Que em mim não morra esta vontade de ir, mesmo quando o peso das pernas parece ter aumentado e a vontade de dizer palavras parece ter desmaiado no fundo da minha garganta. Mas não é assim, eu sou ainda a vontade de ir. A minha viagem interior cresce nas viagens reais da terra, sou mais eu de cada vez que acordo noutro lugar.
~CC~

quinta-feira, outubro 07, 2010

Terra

Imagino que és tu a terra onde posso morar. Se abrires bem os braços e me puderes abrigar de todos os vendavais, talvez possa adormecer tranquilamente dentro do teu calor. Estou cansada.

E não é um rosto perfeito, um corpo bonito, um arquitecto do saber, um encantador de palavras. É apenas uma alma grande, aberta ao mundo, tombando no equilibrio precário das coisas para se erguer árvore em qualquer Primavera. O que é forte e pode ser também frágil. O que sabe rir sabe chorar. Deixa-te ir, ser. Deixa-me ir, ser.

Imagino que sou terra onde podes morar. Se abrir bem os braços talvez te possa acordar para esses rios que te correm dentro, às vezes presos e outras fluindo a campo aberto, fertilizando as searas. Talvez te possa adormercer tranquilamente dentro do meu calor. Estás cansado.

Beijos primeiros. Beijos em primeiro.

Terra, este existir para existir mar.

~CC~

quarta-feira, outubro 06, 2010

Pessoas luz

Passei a frequentar amiúde o bar do hospital, um lugar triste animado por dois vasos de plantas grandes e verdes e paredes pintadas com muita cor. E se é verdade que a estética das paredes, dos quadros, das plantas, lhe traz uma luz menos difusa, é a senhora cinquentona que de quando em quando atende ao balcão que o ilumina.

Chama-me meu amor com uma doçura que me deixa sem palavras para lhe responder. Aquele meu amor já me trouxe uma lágrima (meu amor, hoje traz cara triste), mas a maior parte das vezes deixa-me sorridente (meu amor, não há água com gaz, beba da outra que lhe faz melhor). Já a vi sair do balcão para vir abraçar uma moça que chorava convulsivamente porque tinha vindo do Porto e não estava à espera de ver o pai inanimado nos cuidados intensivos. E esteve muito tempo abraçada a ela esquecida do balcão e nós à espera, mas numa espera solidária, silenciosa.

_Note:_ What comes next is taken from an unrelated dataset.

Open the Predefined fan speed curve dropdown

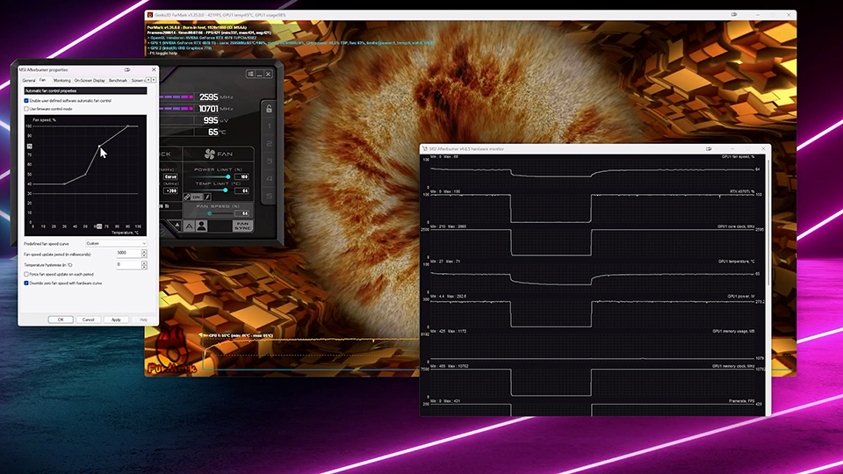[x=115, y=243]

Neste tempo que foi vazio e triste, meu amor era um tratamento tão distante de mim e do meu mundo, que quase só facto de ela o usar me possibilitava amar-me.
~CC~

Brasil

Depois de Nelson Mandela não houve mais ninguém, depois dele deu-se a morte dos políticos.

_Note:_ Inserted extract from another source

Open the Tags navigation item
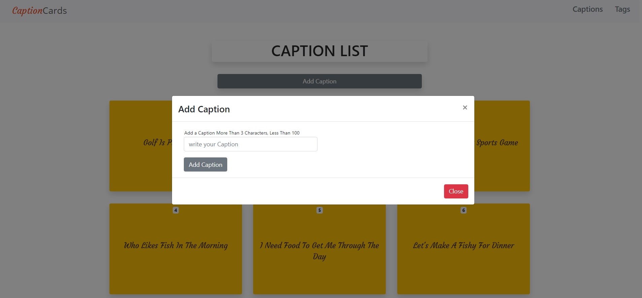The width and height of the screenshot is (642, 298). [622, 9]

Agora aparece Lula, sendo que este agora é tardio. Agora damos conta que ele existia porque está de saída e quer passar um legado. Dizem que o Brasil cresceu economicamente tendo como horizonte o povo e isso parece-nos impossível na era do capitalismo global. Ninguém pensa nos mais pobres em Angola ou na China, países que até há pouco ninguém colocava na esfera do capitalismo puro e duro. E Lula tinha elos duvidosos, deixava-se seduzir por ditadores com perfil revolucionário.

Não queria acreditar no brasileiro, homem de meia idade que dizia olhos colados na televisão que ia votar Lula (apesar de não ser ele, é como se fosse) porque muitas tinham sido as melhorias na sua comunidade. Na sua comunidade, já ninguém diz palavras destas. Os políticos não interferem nas comunidades, quando chegam ao poder já perderam todos os laços, forjam-se nessa perca. Há alguma coisa de estranho neste Brasil, ou então é mero embuste, uma ilusão.

O Brasil é metade da minha imaginação, um bocado do meu sangue. Agora mais.
~CC~

segunda-feira, outubro 04, 2010

Praia

O meu corpo sabe dizer-me. Posso assim segui-lo como quem segue um mapa traçado pelos sentidos. Encontrar-te. Depois é deixar que os beijos possam ser maré.

Saber sacudir a areia, ainda guardar as conchas.